Virginia has run as a fiscally responsible, long-term oriented, pay-as-you-go state for the last 90 years and been rewarded with a AAA bond rating and repeated awards as the best managed state in the country. This kind of budget gimmickry is short-term thinking and irresponsible and unsustainable.

Tuesday, January 11, 2011

Power to the People & Stimulating Ideas

Today, I introduced a proposed Constitutional Amendment that would permit localities representing 2/3rd of the population of Virginia to repeal a provision of state law upon passing identical resolutions within a twenty-four month period. You can read the bill here.

Virginia adheres to the Dillon Rule - the idea that localities can only exercise the powers that are granted to them by State Government. This bill would result in a very small modification of that concept.

When the budget heads south, state government frequently passes the buck on budget decisions to local governments instead of making difficult choices themselves. For example, last session the State reduced the per diem that it transfers to localities for housing state prisoners. This alone cost Fairfax County $5 million per year. Last year's budget actions transferred $20 million per year of responsibilities to Fairfax County. Spread that across the entire state and real money is in play.

Pursuant to this proposed amendment localities representing 5.3 million Virginians could repeal a provision of state law. If Virginia's largest localities were to unanimously agree, a repeal could not be effective without dozens of small localities or nearly all of Virginia's mid-tier population jurisdictions consent - a tall burden. Inversely, it is impossible to get over 5.3 million Virginians without one of the six largest jurisdictions in Virginia (Fairfax, Virginia Beach, Prince William, Chesterfield, Loudoun or Henrico). In other words, an issue would have to garner broard urban-suburban-rural or Democratic and Republican support.

This proposed authority would not be successfully invoked unless the legislature were to seriously overstep the public's will. It would improve fiscal responsibility, transparency, and accountability and empower localities like Fairfax County that are frequently forced to fund mandates from the state.

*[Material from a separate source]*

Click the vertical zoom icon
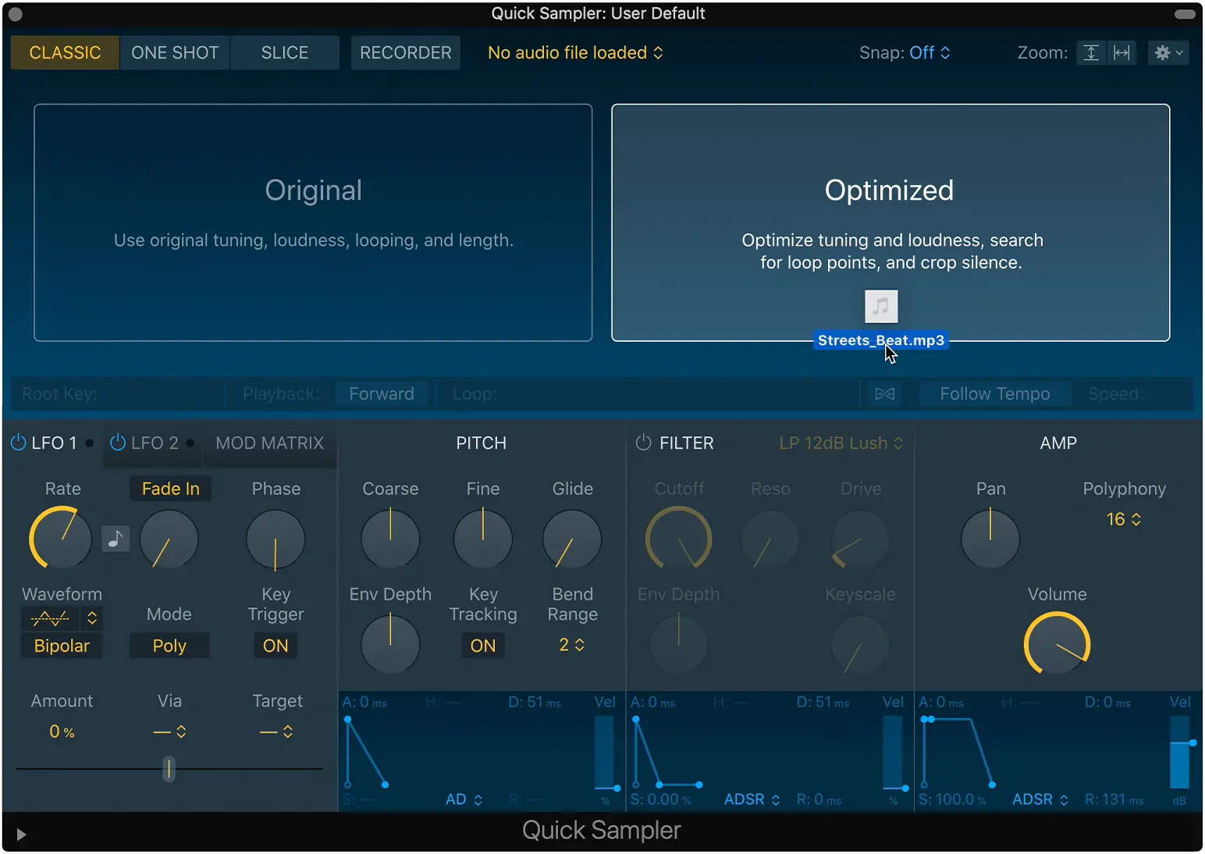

Also, this amendment would promote the discussion of state policy throughout the Commonwealth. The General Assembly does not have a monopoly on ideas. If localities could play a small role in revising state law, more people would have an opportunity to generate ideas and be heard. It is a minor change to state-locality relations and I hope it receives a robust discussion.

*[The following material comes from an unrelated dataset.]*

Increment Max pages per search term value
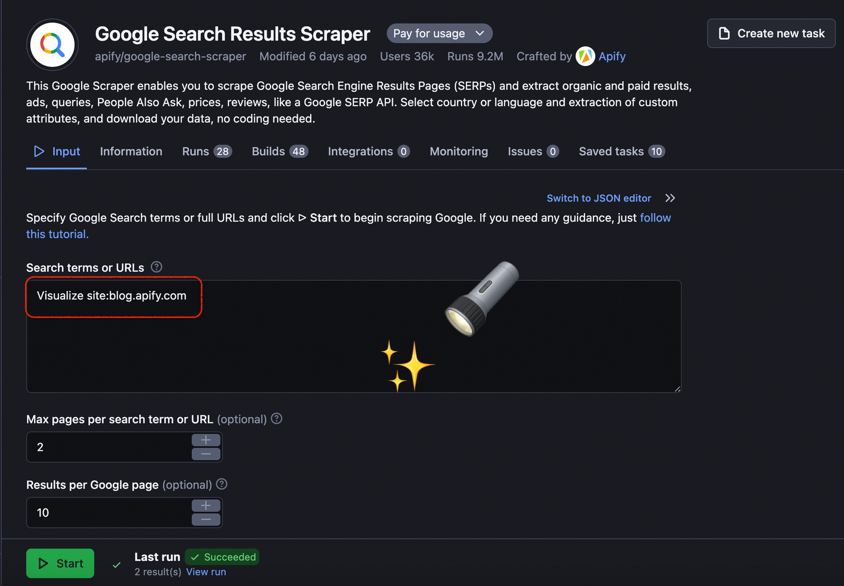(206, 439)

You can watch my interview yesterday on the NBC12 below or read my press release on the bill below that.





HJ 604 Press Release 1-11-11

Sunday, January 9, 2011

Gifford Shooting: Another Canary Dies in the Coalmine of our Broken Mental Health System

Yesterday, I attended our three-hour Northern Virginia Delegation Public Hearing today at the Fairfax County Government Center.

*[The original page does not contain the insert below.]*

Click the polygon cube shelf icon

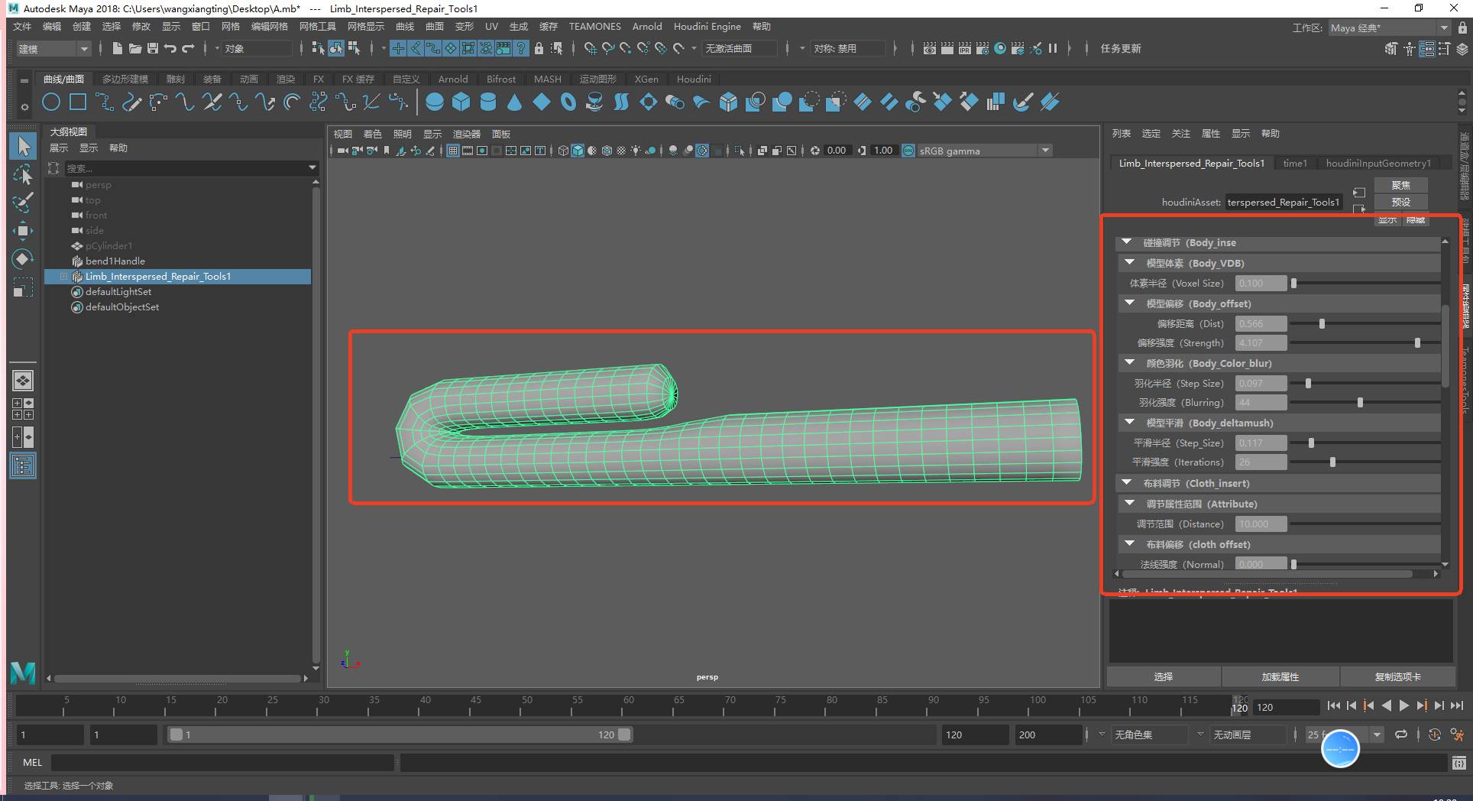tap(461, 102)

Like last year's meeting, it was a long line of heroic children, families, and people who cope with struggles that I can never begin to comprehend on a daily basis asking us to do all we can not to harm them further with budget cuts. It was a stark reminder to me that government is important, impacts people's lives, and does much to help lift those who are most in need.

After the hearing, I went home to my family to spend some time with my kids before an event I had in the afternoon when I learned about the horrific shooting of Congresswoman Gabrielle Giffords, a federal judge, a child, and over a dozen other victims.

Soon enough, we will find out more about the shooter and his motivations, but there's no question that someone who opens fire on an elected official, a federal judge, a ten year-old, and dozens of innocent people suffers from serious mental illness. We will soon learn where this man's weapon, whether his purchase was legal, and whether he was ever involved in the mental health system.